# What the task requires:
Set down the lines below, exactly, starting at the one that contains "Instruction: Click inside" and stopping at the last line, inclusive. Omit pictures.

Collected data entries
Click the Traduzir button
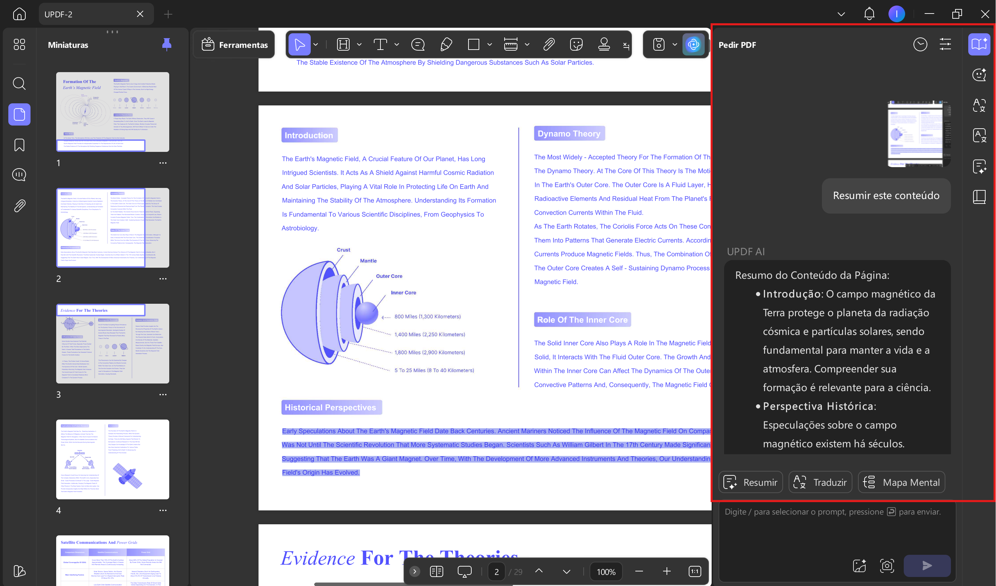Image resolution: width=996 pixels, height=586 pixels. (x=820, y=482)
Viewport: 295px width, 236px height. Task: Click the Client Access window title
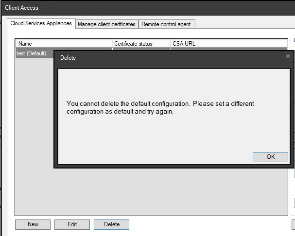pos(21,8)
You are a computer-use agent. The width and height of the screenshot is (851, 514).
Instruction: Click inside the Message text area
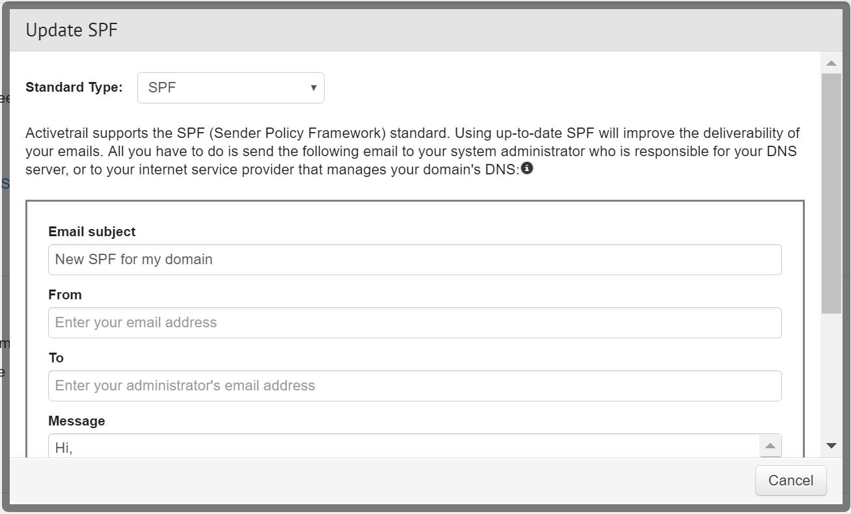click(x=403, y=448)
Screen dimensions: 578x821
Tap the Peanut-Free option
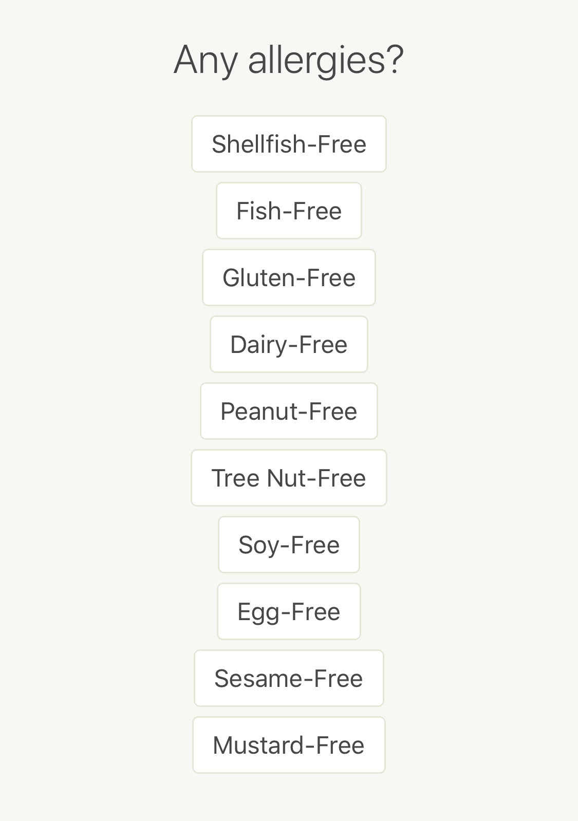289,411
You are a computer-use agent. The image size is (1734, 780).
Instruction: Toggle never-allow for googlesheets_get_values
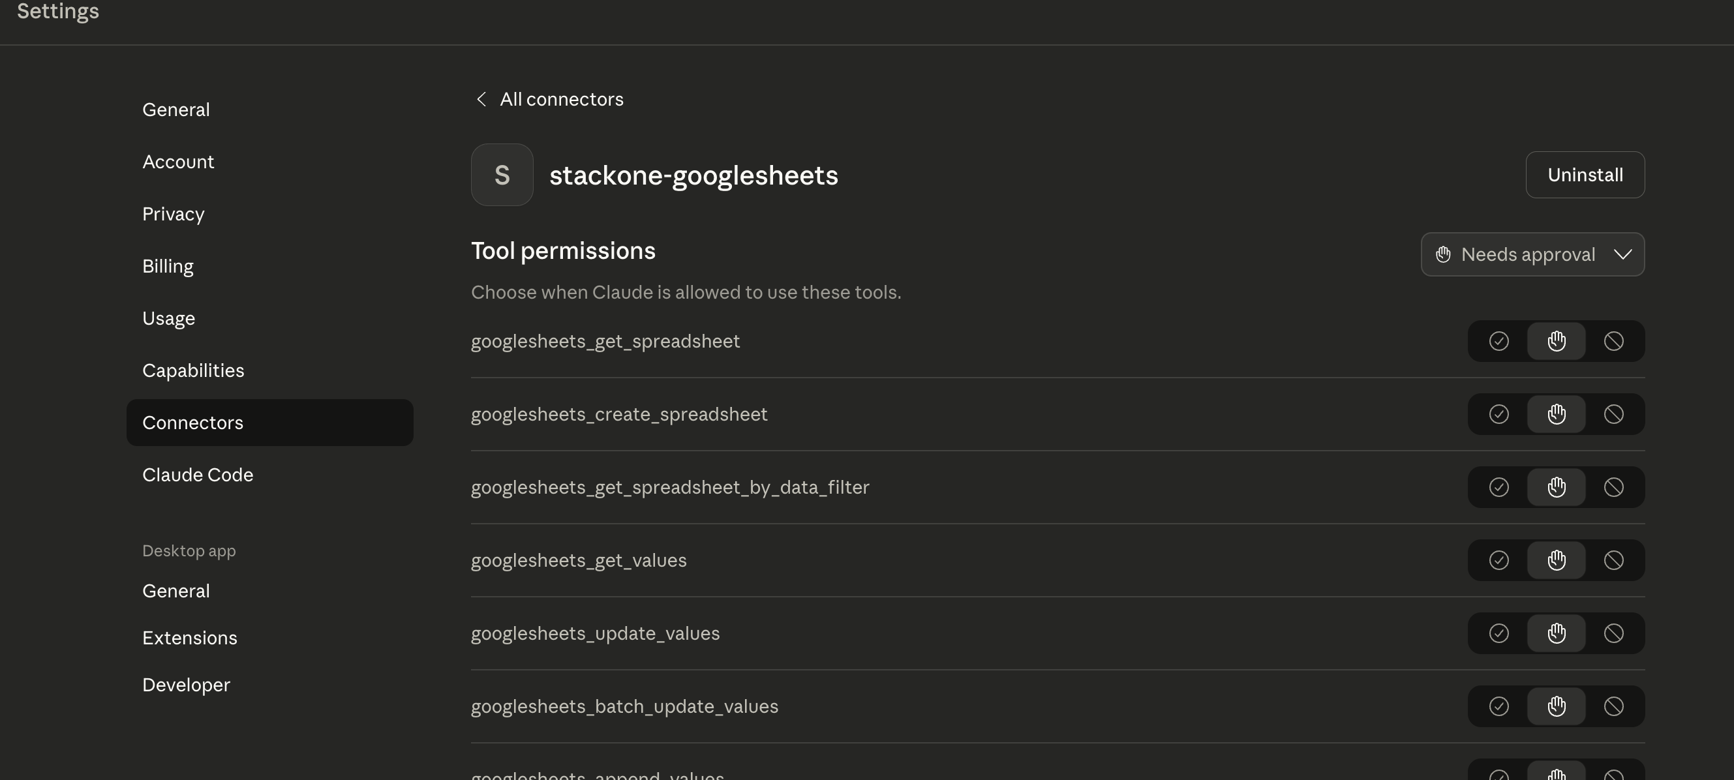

# Answer space:
Instruction: Click inside the Message text area
click(x=403, y=448)
Screen dimensions: 578x821
Tap the Peanut-Free option
289,411
You are a computer-use agent. The image size is (1734, 780).
Instruction: Toggle never-allow for googlesheets_get_values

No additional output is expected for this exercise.